Departmental infighting
Digital transformations extend across departments. They require institutional and structural changes that impact virtually everyone. Consequently, it’s not uncommon to end up with IT and engineers arguing in a counterproductive manner over who should own the process. Each of the department’s roles need to be clearly defined by management. This is where a strong and connected/collaborative professional culture can pay real dividends. Strong leadership, coordination and communication can go a long way toward preventing damaging disruption and squabbling between different parts of the company.
Lack of resources
A successful digital transformation requires both literal and figurative buy-in, from personnel to the hardware. The ROI on the investment in new infrastructure and resources needs to be taken into account. Make sure you have the budget to support your transformation. Don’t assign someone already working 50 hours a week to manage the transformation. Give your team the opportunity to do the work required to manage the process.
Trying to do too much too soon
The old saying that if you try to eat an elephant in one bite, you will choke, applies to digital transformation. A successful transformation is a process. Use a scaling model where you start small and move forward in coordinated steps letting the data created drive the growth. Don’t start with mission-critical elements where you can shut down production while you learn what you don’t know yet.

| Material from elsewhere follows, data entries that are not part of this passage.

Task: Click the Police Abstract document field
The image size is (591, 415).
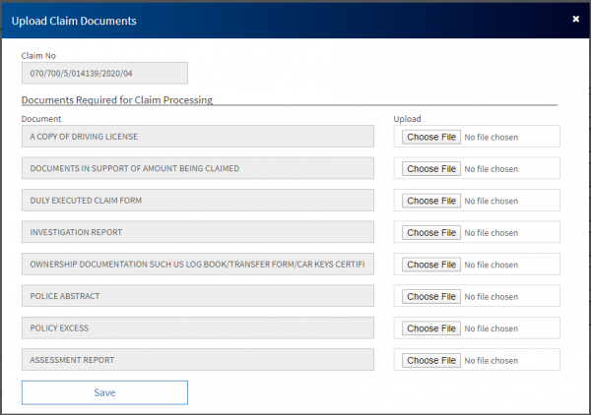Action: (x=198, y=296)
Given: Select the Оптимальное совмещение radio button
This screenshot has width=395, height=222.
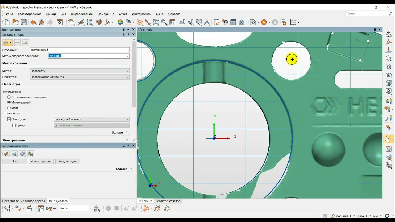Looking at the screenshot, I should coord(9,97).
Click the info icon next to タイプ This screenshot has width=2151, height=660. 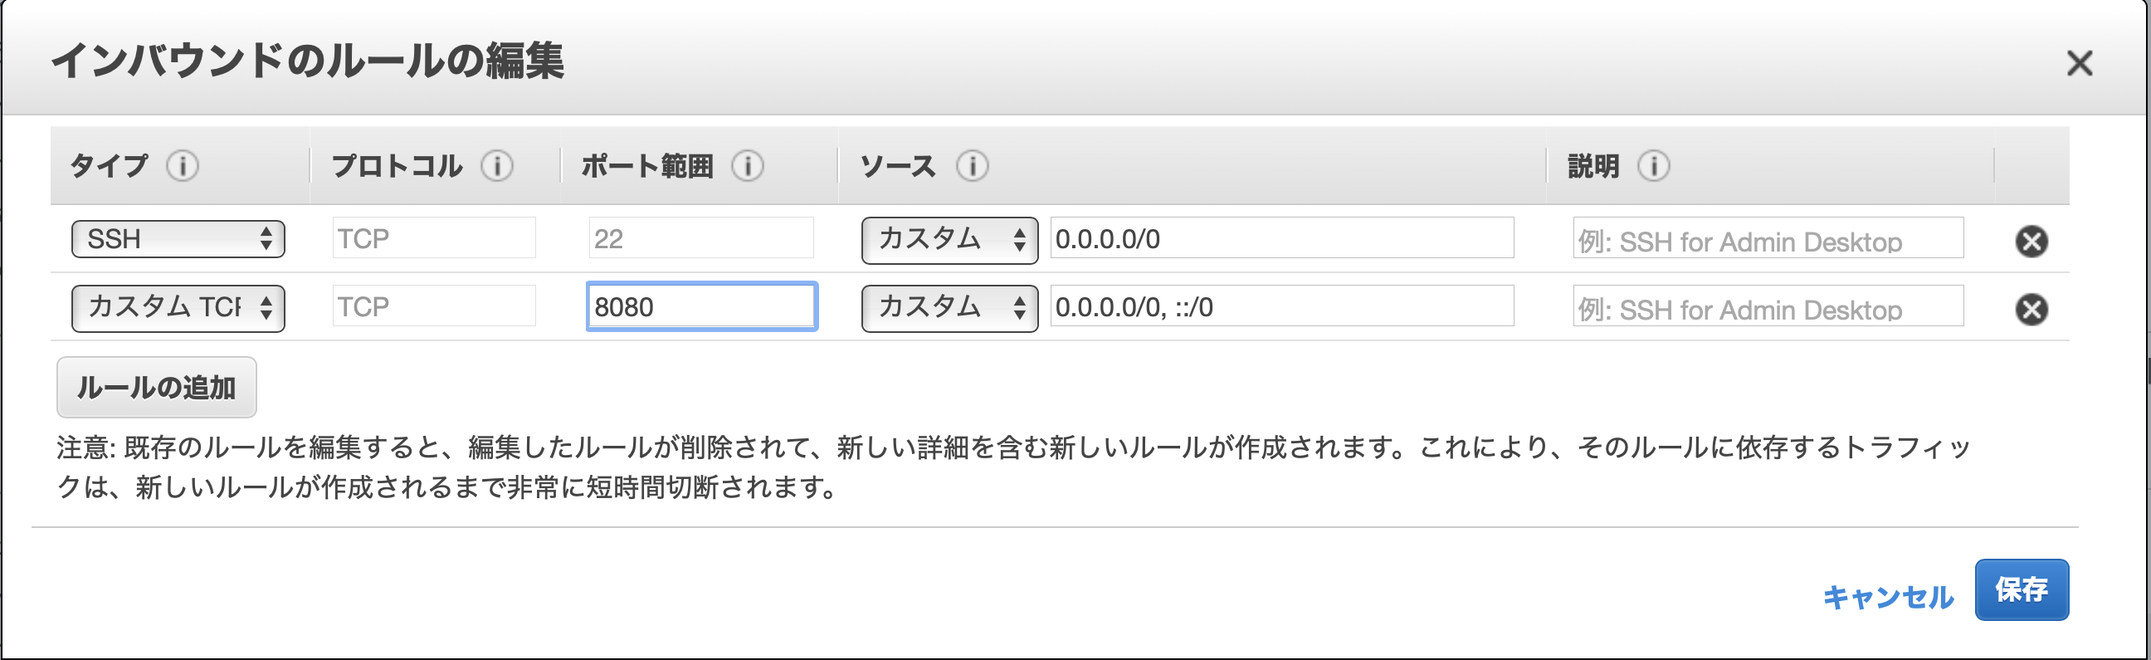[185, 165]
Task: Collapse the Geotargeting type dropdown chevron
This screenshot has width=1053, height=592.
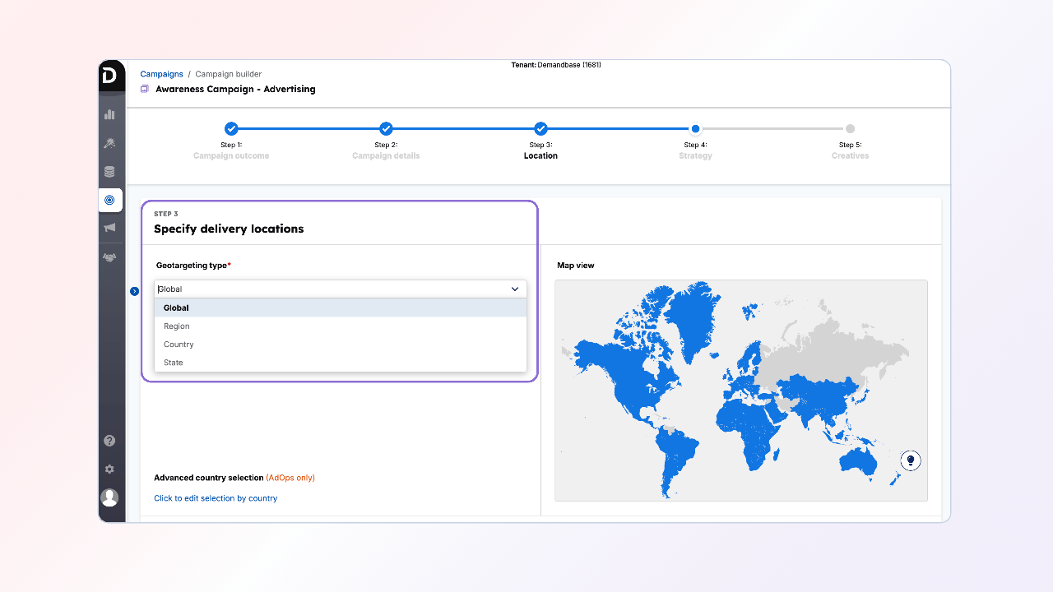Action: pos(515,289)
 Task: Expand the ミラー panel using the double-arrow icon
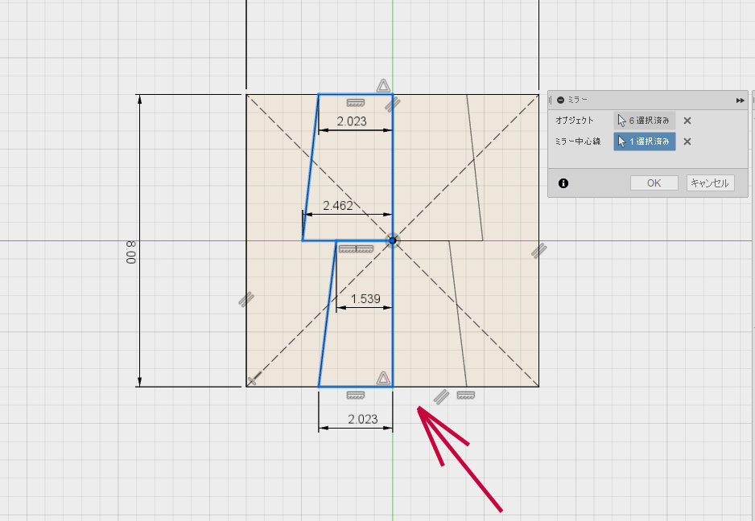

Lack of features/flexibility
Trying to execute a digital transformation using a tech solution that lacks the necessary features and flexibility to address not only your current needs, but your future needs is destined to fail. Make sure that your digital transformation architecture is sufficiently flexible and powerful enough to do what you need it to do—and be careful to avoid clinging to any in-house tech that also lacks those features or flexibility.
Not process-savvy
The insights and efficiencies that digital transformations can deliver require a certain level of procedural consistency. Consequently, a lack of existing processes—or the failure to develop those processes early in the digitization process—is another reason why some transformations fail. If the definition of insanity is doing the same thing over and over and expecting a different result, the opposite is also a non-starter: doing the same thing different ways every time and expecting the same result.
Lack of communication/collaboration/support
As important as it is to have a trusted partner to guide you through the digitization process, the wrong partner can be a liability instead of an asset. The most common issue is a partner who doesn’t listen and doesn’t take the time to get to know your people, your processes, and your priorities. The best operators in this space will take the time to not only meet with you ahead of time before developing a digital transformation plan, but will continually educate, train, and follow-up throughout the process to ensure that any concerns or issues are addressed and that things are moving forward successfully.
Above all else, a trusted and experienced partner will recognize the perils and pitfalls outlined above—and will help you chart a course to avoid them and complete the kind of digital transformation that lives up to its name by delivering genuinely transformative results.